◆ WHAT YOU WILL DO:
Translate into Spanish this sentence from the account of processing Obsidian inbox notes with AI: "The result was 40 notes processed in one session, properly formatted, tagged, and linked."

◆ TEXT PROVIDED:
********

My Obsidian inbox had 40 fleeting notes (fragments from books, podcasts, conversations, and half-formed ideas). In the past I would set aside time to make them into proper Zettelkasten notes for my vault with 1000+ notes. I know that this is an important part of the Zettelkasten, but in the spirit of experimentation I wanted to see how AI could help with it. I tried delegating the process to AI, and it worked better than I expected.
Here’s the process I used.
- I started with a steering file. Before touching a single note, I wrote a steering file that defined exactly what a good note looks like: one idea per note, written as a direct timeless claim (not “this article says”), a headline that states the idea rather than the topic, five tags maximum, up to three cross-links to related notes, and a source field. The steering file also defined when to create a Map of Content (only when five or more notes cluster around a coherent theme).
- I let the AI read the inbox, then write to a separate folder. I’m not yet ready to test something new on my full Obsidian vault, so I limited the AI to a single folder with a test batch of 40 notes. I kept the folder read-only (so I could check work) and asked the AI to write notes to a separate folder. Claude read all 40 notes in one pass, identified which ones contained multiple ideas, and wrote each cleaned note from scratch in the Zettelkasten format. Three long research documents became seven separate notes. Four Maps of Content emerged naturally from the clusters that formed.
The result was 40 notes processed in one session, properly formatted, tagged, and linked. What I’m looking for ultimately is not the note rewriting, it’s the cross-linking and the ability to see patterns within notes. So I expect to continue testing beyond this first batch to explore that idea.

********

◆ DATA EXTRACT:
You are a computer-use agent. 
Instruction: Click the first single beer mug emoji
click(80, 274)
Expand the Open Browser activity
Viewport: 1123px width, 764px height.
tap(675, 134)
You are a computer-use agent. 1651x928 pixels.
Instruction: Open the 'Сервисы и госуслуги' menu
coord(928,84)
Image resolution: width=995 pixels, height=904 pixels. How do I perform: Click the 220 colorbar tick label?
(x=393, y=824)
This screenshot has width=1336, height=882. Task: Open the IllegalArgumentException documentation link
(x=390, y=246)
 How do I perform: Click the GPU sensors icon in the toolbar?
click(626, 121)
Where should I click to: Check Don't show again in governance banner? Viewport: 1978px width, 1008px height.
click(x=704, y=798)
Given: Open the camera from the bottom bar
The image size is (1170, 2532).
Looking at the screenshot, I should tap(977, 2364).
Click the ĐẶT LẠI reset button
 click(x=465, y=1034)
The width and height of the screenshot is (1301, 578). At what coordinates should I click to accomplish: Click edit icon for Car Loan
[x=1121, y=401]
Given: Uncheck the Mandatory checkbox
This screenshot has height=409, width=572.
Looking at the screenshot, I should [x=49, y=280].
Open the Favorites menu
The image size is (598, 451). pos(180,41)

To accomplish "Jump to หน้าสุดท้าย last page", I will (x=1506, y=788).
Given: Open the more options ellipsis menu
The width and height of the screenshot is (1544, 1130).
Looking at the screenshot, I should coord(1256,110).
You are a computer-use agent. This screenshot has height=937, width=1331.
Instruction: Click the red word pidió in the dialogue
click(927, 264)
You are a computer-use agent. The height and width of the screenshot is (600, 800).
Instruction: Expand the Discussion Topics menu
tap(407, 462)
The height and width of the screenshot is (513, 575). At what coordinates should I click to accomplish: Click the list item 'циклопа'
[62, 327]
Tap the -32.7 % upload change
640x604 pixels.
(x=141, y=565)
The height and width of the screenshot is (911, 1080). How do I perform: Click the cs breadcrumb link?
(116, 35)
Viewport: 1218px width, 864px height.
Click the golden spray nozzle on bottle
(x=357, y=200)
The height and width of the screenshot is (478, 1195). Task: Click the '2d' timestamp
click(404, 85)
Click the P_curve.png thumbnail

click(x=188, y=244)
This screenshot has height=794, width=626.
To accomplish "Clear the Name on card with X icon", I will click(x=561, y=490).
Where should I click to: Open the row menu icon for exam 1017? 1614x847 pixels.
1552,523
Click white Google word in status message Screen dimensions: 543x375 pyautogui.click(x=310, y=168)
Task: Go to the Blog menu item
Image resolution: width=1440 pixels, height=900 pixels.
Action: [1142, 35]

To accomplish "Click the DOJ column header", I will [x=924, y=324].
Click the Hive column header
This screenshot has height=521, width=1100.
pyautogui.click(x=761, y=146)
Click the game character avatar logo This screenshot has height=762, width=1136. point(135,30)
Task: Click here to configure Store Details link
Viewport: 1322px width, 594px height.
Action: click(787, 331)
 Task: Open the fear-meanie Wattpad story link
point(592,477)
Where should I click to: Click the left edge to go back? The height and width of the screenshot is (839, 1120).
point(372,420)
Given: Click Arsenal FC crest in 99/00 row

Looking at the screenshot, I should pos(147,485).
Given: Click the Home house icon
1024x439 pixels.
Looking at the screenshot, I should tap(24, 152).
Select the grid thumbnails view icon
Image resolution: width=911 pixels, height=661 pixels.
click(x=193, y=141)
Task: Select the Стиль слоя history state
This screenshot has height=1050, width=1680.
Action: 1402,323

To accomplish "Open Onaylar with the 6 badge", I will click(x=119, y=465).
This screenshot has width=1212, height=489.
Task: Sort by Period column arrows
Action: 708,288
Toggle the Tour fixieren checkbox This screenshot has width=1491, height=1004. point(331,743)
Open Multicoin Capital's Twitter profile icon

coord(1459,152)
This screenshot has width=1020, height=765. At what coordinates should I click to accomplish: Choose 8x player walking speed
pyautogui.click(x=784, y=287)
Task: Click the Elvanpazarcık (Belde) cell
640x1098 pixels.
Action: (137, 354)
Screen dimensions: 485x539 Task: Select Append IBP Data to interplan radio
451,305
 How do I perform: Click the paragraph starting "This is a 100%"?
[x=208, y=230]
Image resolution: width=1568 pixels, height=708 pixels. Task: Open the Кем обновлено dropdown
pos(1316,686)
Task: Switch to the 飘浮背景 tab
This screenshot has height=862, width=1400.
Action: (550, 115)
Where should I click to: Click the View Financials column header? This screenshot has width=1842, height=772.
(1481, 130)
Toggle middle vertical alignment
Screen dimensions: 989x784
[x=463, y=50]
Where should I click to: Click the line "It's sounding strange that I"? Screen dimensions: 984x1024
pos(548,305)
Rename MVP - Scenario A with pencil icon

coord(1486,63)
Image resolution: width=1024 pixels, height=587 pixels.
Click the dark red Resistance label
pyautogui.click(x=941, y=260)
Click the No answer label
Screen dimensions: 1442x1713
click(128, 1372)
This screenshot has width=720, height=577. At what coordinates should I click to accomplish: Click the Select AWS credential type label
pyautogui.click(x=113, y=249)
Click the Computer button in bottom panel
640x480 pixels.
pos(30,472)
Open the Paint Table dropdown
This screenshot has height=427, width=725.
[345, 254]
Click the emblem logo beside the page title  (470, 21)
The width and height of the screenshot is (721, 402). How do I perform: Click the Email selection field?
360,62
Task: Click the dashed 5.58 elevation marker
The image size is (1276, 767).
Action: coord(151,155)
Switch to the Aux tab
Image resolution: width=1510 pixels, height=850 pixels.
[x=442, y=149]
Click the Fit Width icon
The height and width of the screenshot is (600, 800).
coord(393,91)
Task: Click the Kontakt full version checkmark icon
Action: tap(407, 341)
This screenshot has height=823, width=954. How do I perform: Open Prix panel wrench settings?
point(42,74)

********

◆ SOLUTION:
El resultado fueron 40 notas procesadas en una sola sesión, con el formato adecuado, etiquetadas y enlazadas.